Ein Beispiel für die israelfeindliche Haltung der Szene lieferte kurz nach dem HAMAS-Angriff vom 7. Oktober 2023 die neonazistische Kleinpartei „Der III. Weg“. Auf ihrer Homepage veröffentlichte sie am 11. Oktober 2023 einen Beitrag mit der Überschrift „Nahost-Konflikt: Krokodilstränen im baden-württembergischen Landtag“. Darin wird kritisiert, dass während einer Debatte zum aktuellen Nahostkonflikt im Landtag von Baden-Württemberg ausschließlich der Opfer auf israelischer Seite gedacht würde, aber nicht der Opfer im Gazastreifen durch israelische Gegenangriffe. Der Staat Israel wird als „zionistisches Gebilde“ bezeichnet, was die abwertende Haltung der Partei gegenüber dem israelischen Staat zum Ausdruck bringt. Zudem werden in dem Text Verbindungen zur deutschen Asylpolitik hergestellt: „Während sonst stets die vermeintliche Unmöglichkeit von Abschiebungen krimineller Ausländer und abgelehnter Asylforderer behauptet wird, soll dies nun im Falle von Kritik an Israel und Sympathiebekundungen für palästinensische Organisationen wie der HAMAS plötzlich machbar sein“, so „Der III. Weg“.

Fazit

Nachdem auch in Baden-Württemberg landesweit Menschen auf die Straße gehen, um sich im Zusammenhang mit dem aktuellen Geschehen im Nahen Osten an Demonstrationen zu beteiligen, nutzen Extremisten dieses Mobilisierungspotenzial für ihre eigenen Zwecke. Vor allem Islamisten äußern sich öffentlich teilweise antisemitisch und gewaltbefürwortend. Aber auch in den Phänomenbereichen Auslandsbezogener Extremismus sowie Links- und Rechtsextremismus sind einschlägige Reaktionen zu beobachten. In den übrigen beim LfV verorteten Phänomenbereichen kam es bisher nicht oder nur zu sehr geringfügigen Reaktionen, im weiteren Verlauf ist eine stärkere Positionierung etwa von „Reichsbürgern“ und „Selbstverwaltern“ oder Angehörigen der „Verfassungsschutzrelevanten Delegitimierung des Staates“ jedoch nicht ausgeschlossen. 

Zukünftig muss weiterhin genau hingeschaut werden, vor allem wenn es darum geht, legitimes Protestgeschehen von verfassungsfeindlichem Handeln zu unterscheiden. Die Reaktionen zeigen, dass der Antisemitismus im Zuge der erneuten Eskalation im Nahostkonflikt einmal mehr als verbindendes Element in verschiedenen extremistischen Phänomenbereichen wirkt.

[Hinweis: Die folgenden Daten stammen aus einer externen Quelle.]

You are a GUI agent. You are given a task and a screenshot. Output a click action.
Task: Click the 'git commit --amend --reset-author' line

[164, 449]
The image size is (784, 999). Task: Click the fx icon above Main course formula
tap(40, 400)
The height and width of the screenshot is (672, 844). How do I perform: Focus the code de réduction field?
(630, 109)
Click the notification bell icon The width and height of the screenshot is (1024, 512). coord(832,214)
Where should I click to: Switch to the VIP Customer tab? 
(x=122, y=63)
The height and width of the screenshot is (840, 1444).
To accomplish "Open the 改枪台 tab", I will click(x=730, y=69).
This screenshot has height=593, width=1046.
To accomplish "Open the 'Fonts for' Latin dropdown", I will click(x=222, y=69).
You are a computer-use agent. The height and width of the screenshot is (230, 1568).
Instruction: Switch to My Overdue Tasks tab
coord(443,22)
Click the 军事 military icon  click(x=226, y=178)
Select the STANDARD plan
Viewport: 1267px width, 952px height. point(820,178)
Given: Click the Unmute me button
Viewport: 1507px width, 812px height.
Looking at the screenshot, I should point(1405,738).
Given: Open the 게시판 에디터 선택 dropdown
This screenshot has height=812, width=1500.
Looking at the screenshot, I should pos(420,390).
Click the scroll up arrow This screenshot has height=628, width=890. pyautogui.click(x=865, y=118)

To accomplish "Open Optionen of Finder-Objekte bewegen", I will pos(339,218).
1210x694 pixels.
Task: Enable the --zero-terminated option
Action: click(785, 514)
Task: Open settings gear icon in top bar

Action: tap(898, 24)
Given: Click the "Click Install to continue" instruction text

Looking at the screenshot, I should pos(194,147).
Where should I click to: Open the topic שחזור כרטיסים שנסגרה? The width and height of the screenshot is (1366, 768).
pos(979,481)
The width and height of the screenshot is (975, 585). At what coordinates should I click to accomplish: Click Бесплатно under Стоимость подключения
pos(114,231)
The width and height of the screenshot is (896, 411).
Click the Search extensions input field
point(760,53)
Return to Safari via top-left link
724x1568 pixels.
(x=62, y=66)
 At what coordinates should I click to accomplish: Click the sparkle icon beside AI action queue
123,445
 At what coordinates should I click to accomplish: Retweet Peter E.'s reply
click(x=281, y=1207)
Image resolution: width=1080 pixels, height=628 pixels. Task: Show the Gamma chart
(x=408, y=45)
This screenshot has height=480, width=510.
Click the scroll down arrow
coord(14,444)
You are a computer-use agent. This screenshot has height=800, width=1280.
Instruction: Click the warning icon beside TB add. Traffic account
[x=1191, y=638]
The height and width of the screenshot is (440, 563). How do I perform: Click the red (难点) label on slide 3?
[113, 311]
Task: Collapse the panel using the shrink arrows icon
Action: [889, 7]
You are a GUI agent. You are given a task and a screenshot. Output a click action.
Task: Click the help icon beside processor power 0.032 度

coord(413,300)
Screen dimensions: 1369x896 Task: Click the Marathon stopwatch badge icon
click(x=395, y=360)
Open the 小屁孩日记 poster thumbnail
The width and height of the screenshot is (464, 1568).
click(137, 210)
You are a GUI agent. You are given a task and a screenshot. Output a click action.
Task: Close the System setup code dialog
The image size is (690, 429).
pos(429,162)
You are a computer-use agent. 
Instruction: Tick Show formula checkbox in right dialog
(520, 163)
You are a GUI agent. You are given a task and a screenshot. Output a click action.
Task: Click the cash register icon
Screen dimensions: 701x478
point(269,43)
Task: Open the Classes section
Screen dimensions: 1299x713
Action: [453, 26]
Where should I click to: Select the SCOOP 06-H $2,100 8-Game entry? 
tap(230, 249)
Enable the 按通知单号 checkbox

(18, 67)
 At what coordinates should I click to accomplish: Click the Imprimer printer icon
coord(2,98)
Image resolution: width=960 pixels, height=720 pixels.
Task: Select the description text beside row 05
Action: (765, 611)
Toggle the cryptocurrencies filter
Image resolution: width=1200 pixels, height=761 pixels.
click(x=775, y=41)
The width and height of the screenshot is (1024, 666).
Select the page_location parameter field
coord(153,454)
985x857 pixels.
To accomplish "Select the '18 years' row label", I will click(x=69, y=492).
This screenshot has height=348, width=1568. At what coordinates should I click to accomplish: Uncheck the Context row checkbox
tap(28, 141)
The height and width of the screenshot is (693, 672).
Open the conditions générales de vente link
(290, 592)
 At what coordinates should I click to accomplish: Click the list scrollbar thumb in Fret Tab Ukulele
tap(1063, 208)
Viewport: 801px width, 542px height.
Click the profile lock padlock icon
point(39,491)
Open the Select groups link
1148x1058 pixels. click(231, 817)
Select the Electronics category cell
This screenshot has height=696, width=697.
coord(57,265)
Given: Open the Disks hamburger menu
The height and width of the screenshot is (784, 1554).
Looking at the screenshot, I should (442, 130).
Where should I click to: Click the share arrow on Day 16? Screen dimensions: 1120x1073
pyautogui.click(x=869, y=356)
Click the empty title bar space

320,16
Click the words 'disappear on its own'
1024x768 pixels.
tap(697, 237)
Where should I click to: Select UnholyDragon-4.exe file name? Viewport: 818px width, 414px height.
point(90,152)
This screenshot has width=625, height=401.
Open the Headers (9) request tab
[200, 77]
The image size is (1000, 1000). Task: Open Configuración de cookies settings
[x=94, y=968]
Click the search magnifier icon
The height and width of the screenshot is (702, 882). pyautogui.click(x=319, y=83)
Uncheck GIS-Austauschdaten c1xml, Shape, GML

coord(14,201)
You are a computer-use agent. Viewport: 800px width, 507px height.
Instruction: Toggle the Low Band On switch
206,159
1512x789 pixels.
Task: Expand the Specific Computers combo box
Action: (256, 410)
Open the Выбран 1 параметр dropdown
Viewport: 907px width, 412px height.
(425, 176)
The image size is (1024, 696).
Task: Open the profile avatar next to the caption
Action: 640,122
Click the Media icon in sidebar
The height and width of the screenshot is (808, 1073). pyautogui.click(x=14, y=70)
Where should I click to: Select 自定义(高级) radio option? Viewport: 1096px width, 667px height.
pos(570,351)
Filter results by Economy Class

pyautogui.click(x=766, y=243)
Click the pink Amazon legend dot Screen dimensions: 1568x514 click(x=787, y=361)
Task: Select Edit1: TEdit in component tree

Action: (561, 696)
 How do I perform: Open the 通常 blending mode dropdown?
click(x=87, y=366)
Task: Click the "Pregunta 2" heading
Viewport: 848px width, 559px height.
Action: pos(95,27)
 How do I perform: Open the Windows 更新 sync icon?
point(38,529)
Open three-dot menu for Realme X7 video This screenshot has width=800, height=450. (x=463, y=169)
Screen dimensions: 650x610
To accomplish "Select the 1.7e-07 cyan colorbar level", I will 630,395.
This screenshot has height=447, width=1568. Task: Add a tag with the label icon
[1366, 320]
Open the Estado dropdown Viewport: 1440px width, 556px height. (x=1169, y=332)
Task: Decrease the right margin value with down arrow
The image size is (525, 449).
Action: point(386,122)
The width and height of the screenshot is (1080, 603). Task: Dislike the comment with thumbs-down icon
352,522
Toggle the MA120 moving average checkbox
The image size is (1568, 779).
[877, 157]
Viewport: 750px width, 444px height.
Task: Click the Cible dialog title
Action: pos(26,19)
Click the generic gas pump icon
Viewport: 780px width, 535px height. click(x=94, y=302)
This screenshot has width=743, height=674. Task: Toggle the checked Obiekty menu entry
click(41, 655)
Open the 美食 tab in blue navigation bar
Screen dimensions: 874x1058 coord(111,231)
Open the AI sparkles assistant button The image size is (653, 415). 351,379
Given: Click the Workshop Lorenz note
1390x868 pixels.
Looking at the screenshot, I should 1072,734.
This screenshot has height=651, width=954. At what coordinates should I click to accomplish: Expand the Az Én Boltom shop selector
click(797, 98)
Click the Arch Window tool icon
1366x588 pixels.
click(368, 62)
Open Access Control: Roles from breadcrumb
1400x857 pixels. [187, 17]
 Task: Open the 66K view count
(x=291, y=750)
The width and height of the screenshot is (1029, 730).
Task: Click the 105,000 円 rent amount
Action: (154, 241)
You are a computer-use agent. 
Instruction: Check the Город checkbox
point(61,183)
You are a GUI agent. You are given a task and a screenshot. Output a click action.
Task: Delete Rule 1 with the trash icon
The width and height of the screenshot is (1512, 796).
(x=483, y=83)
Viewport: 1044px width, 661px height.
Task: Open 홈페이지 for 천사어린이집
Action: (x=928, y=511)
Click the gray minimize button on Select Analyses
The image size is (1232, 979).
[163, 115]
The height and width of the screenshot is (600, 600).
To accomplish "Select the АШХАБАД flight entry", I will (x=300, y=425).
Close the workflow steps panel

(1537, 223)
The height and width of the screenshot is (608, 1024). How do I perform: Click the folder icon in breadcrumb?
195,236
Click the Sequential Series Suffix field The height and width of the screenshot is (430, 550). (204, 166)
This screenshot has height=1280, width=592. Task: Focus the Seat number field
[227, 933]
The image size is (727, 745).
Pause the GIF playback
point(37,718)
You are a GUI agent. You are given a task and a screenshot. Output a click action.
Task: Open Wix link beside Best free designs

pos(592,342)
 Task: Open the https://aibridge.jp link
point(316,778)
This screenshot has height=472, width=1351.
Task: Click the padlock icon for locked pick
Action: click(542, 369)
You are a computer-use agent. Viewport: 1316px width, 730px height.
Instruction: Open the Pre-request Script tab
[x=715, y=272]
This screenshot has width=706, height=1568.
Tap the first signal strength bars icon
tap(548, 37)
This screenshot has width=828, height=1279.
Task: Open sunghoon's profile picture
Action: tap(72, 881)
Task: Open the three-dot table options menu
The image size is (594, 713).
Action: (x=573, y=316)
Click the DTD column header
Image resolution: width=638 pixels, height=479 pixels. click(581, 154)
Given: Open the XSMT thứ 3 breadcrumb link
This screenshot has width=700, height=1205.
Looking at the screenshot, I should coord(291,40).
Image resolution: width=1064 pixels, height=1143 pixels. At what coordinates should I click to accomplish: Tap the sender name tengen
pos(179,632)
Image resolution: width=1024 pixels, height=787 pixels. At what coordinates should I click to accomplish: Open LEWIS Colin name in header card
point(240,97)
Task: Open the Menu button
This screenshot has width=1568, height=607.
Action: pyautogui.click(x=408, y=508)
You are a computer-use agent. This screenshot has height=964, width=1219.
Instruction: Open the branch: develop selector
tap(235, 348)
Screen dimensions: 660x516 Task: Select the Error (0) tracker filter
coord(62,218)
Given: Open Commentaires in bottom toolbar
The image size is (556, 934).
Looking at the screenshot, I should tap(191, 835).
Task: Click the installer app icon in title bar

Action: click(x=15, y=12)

Weitere Reaktionen und deren Ausprägung sind stark abhängig von den künftigen Entwicklungen im Nahen Osten – auch in Baden-Württemberg.


(nachträgliche Ergänzung: Das Bundesministerium des Innern und für Heimat hat am 2. November 2023 ein Vereinsverbot gegen die Vereinigung „Samidoun“ erlassen; auch gegen die Terrororganisation „HAMAS“ erging ein Betätigungsverbot.)